[Stored data]
.....
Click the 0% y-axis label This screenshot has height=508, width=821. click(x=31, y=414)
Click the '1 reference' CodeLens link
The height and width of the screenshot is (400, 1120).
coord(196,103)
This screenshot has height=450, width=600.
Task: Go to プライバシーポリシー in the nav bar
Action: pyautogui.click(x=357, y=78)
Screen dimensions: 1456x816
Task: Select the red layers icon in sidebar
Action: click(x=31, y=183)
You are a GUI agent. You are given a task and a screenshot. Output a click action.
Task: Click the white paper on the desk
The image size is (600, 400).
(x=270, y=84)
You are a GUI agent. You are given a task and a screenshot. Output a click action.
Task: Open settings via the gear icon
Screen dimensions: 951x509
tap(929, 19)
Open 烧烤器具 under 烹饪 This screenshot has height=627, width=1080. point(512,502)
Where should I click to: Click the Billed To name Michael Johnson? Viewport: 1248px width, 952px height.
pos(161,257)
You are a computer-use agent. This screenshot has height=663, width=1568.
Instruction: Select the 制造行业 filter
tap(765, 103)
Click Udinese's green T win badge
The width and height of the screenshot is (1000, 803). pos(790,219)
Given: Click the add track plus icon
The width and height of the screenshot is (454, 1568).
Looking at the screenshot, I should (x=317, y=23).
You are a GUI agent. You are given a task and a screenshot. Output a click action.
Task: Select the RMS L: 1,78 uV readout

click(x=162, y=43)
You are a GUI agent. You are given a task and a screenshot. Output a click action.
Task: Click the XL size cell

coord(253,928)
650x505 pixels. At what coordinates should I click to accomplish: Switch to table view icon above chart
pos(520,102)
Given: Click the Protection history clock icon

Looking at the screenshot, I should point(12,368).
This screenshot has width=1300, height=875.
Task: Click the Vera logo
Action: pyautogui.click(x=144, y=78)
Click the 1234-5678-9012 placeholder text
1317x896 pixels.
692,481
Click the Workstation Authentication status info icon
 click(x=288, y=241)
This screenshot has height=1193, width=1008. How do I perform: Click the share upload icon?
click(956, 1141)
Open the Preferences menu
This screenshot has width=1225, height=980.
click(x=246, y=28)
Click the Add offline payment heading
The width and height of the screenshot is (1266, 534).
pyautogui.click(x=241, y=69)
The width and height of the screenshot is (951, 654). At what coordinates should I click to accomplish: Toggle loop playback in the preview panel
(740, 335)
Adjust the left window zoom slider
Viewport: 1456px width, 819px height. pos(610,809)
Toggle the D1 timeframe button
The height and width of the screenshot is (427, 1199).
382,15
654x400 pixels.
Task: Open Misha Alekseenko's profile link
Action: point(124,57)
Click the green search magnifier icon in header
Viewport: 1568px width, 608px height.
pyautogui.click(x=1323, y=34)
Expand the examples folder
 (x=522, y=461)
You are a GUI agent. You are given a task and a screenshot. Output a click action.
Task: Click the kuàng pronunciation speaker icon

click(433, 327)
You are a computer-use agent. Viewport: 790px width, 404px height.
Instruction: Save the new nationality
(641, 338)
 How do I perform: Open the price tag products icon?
.....
## OBJECTIVE
Reproduce all of the records above, line by line and without any change.

## SOLUTION TO THE PROBLEM
Click the 0% y-axis label This screenshot has height=508, width=821. click(x=31, y=414)
Click the '1 reference' CodeLens link
The height and width of the screenshot is (400, 1120).
coord(196,103)
This screenshot has height=450, width=600.
Task: Go to プライバシーポリシー in the nav bar
Action: pyautogui.click(x=357, y=78)
Screen dimensions: 1456x816
Task: Select the red layers icon in sidebar
Action: click(x=31, y=183)
You are a GUI agent. You are given a task and a screenshot. Output a click action.
Task: Click the white paper on the desk
The image size is (600, 400).
(x=270, y=84)
You are a GUI agent. You are given a task and a screenshot. Output a click action.
Task: Open settings via the gear icon
Screen dimensions: 951x509
tap(929, 19)
Open 烧烤器具 under 烹饪 This screenshot has height=627, width=1080. point(512,502)
Where should I click to: Click the Billed To name Michael Johnson? Viewport: 1248px width, 952px height.
pos(161,257)
You are a computer-use agent. This screenshot has height=663, width=1568.
Instruction: Select the 制造行业 filter
tap(765, 103)
Click Udinese's green T win badge
The width and height of the screenshot is (1000, 803). pos(790,219)
Given: Click the add track plus icon
The width and height of the screenshot is (454, 1568).
Looking at the screenshot, I should (x=317, y=23).
You are a GUI agent. You are given a task and a screenshot. Output a click action.
Task: Select the RMS L: 1,78 uV readout

click(x=162, y=43)
You are a GUI agent. You are given a task and a screenshot. Output a click action.
Task: Click the XL size cell

coord(253,928)
650x505 pixels. At what coordinates should I click to accomplish: Switch to table view icon above chart
pos(520,102)
Given: Click the Protection history clock icon

Looking at the screenshot, I should point(12,368).
This screenshot has width=1300, height=875.
Task: Click the Vera logo
Action: pyautogui.click(x=144, y=78)
Click the 1234-5678-9012 placeholder text
1317x896 pixels.
692,481
Click the Workstation Authentication status info icon
 click(x=288, y=241)
This screenshot has height=1193, width=1008. How do I perform: Click the share upload icon?
click(956, 1141)
Open the Preferences menu
This screenshot has width=1225, height=980.
click(x=246, y=28)
Click the Add offline payment heading
The width and height of the screenshot is (1266, 534).
pyautogui.click(x=241, y=69)
The width and height of the screenshot is (951, 654). At what coordinates should I click to accomplish: Toggle loop playback in the preview panel
(740, 335)
Adjust the left window zoom slider
Viewport: 1456px width, 819px height. pos(610,809)
Toggle the D1 timeframe button
The height and width of the screenshot is (427, 1199).
382,15
654x400 pixels.
Task: Open Misha Alekseenko's profile link
Action: point(124,57)
Click the green search magnifier icon in header
Viewport: 1568px width, 608px height.
pyautogui.click(x=1323, y=34)
Expand the examples folder
 (x=522, y=461)
You are a GUI agent. You are given a task and a screenshot. Output a click action.
Task: Click the kuàng pronunciation speaker icon

click(433, 327)
You are a computer-use agent. Viewport: 790px width, 404px height.
Instruction: Save the new nationality
(641, 338)
 How do I perform: Open the price tag products icon?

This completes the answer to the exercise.